[Start of Attachment]
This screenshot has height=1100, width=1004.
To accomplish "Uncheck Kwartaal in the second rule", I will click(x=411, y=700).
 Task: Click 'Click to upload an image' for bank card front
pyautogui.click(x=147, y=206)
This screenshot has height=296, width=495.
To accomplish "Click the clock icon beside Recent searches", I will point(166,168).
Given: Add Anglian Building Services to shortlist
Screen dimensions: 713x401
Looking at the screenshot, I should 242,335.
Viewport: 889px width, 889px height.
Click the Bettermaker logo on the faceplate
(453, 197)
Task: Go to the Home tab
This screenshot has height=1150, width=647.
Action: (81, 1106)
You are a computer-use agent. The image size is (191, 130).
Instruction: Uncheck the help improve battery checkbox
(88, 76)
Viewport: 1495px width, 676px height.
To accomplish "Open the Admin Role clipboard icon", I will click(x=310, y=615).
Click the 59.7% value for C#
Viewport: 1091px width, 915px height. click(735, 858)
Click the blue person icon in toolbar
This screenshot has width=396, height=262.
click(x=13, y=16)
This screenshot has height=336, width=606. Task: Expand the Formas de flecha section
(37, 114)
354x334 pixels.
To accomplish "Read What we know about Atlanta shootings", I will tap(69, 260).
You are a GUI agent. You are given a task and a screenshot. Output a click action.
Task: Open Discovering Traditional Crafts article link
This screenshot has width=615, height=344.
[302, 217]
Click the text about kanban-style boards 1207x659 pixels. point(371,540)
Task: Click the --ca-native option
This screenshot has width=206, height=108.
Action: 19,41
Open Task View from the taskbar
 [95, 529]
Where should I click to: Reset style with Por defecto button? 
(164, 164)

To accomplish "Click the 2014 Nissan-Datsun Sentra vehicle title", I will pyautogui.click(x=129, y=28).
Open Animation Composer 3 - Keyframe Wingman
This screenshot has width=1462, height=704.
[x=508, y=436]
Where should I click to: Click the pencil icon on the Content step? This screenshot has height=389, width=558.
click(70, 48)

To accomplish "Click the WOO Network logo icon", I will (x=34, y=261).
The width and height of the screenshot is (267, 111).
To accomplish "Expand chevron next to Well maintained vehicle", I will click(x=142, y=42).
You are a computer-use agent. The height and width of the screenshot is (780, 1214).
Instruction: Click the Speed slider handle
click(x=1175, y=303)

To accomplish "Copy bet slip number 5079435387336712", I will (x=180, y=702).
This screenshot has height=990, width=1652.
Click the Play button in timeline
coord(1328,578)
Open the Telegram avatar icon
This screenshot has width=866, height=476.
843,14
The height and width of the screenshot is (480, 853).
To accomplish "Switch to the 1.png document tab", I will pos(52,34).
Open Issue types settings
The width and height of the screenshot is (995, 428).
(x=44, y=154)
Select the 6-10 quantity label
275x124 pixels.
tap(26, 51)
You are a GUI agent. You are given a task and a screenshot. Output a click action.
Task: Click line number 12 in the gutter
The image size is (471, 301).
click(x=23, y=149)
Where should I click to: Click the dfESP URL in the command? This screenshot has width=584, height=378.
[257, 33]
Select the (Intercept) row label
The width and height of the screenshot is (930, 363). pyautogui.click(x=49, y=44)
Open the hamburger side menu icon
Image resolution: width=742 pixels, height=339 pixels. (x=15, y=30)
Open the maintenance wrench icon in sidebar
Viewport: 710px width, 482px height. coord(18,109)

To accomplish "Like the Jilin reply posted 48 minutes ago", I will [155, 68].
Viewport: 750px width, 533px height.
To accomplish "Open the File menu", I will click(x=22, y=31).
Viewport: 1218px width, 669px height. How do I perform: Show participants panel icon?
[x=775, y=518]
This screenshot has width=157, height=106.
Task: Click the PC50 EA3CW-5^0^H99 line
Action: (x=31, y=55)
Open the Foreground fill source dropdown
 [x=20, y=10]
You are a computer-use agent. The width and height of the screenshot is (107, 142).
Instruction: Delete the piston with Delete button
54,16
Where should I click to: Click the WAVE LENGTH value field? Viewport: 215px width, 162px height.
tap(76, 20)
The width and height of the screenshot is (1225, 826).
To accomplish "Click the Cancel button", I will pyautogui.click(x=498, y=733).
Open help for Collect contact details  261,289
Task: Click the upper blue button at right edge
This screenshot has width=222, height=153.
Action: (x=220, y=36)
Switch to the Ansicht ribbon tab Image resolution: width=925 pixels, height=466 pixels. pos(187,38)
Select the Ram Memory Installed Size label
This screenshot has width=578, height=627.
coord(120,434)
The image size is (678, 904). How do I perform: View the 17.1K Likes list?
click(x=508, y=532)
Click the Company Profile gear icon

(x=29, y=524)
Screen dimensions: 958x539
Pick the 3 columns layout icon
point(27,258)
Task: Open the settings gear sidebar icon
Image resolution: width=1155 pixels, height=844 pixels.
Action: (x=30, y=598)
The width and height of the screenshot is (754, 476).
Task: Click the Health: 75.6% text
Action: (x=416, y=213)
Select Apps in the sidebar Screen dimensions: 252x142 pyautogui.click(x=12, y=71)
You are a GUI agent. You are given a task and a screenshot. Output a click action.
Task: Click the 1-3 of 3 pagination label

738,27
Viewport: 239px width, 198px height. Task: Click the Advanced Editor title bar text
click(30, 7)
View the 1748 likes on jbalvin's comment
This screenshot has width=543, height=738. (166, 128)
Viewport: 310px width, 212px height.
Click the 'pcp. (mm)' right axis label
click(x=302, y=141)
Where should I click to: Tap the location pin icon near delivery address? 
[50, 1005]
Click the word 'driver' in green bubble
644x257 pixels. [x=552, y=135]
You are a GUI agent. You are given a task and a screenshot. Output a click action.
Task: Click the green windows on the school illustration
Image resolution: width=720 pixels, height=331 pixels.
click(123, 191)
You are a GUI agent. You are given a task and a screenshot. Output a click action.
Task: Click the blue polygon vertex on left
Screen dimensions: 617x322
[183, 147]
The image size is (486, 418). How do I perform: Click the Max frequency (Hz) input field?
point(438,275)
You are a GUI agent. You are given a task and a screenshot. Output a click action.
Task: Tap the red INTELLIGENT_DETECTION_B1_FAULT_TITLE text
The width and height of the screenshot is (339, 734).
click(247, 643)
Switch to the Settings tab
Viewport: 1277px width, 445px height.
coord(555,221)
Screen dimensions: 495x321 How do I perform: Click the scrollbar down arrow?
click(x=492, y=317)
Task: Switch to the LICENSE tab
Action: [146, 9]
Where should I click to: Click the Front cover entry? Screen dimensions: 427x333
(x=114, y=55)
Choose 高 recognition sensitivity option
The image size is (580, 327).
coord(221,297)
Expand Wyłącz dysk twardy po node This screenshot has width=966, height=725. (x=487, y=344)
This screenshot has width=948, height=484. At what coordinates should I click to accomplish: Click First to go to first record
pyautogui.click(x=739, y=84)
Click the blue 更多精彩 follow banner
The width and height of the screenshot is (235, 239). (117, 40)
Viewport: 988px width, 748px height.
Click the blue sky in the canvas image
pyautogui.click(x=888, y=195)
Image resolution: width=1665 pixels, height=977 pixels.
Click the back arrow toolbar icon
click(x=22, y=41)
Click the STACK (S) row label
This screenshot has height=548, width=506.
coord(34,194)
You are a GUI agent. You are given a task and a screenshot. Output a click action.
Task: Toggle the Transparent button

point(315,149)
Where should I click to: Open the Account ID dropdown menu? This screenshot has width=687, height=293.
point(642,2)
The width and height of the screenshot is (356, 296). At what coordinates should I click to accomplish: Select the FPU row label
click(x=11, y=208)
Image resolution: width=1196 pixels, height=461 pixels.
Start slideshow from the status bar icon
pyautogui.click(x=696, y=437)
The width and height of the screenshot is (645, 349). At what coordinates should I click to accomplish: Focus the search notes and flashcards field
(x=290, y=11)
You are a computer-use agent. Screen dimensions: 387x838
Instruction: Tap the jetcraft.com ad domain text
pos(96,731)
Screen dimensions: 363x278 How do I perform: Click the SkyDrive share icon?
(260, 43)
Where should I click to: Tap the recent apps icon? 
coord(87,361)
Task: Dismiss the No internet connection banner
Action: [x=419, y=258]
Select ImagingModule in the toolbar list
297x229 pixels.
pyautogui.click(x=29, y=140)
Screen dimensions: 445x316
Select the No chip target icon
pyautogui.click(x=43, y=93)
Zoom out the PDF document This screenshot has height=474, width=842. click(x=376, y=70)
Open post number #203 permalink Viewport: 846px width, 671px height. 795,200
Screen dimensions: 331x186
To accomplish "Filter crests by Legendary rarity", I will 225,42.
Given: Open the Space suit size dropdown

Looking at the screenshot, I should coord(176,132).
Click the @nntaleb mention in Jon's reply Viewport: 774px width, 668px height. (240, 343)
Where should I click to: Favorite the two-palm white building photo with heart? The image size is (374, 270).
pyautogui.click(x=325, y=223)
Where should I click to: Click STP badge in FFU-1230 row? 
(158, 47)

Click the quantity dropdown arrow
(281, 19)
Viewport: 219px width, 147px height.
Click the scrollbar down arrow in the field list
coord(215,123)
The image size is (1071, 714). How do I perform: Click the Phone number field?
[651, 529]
[End of Attachment]
* **EXERCISE DESCRIPTION**: Which lines in the data hold the string "option"? Copy each of them.

* **REPLY**:
Task: Click the --ca-native option
Choose 高 recognition sensitivity option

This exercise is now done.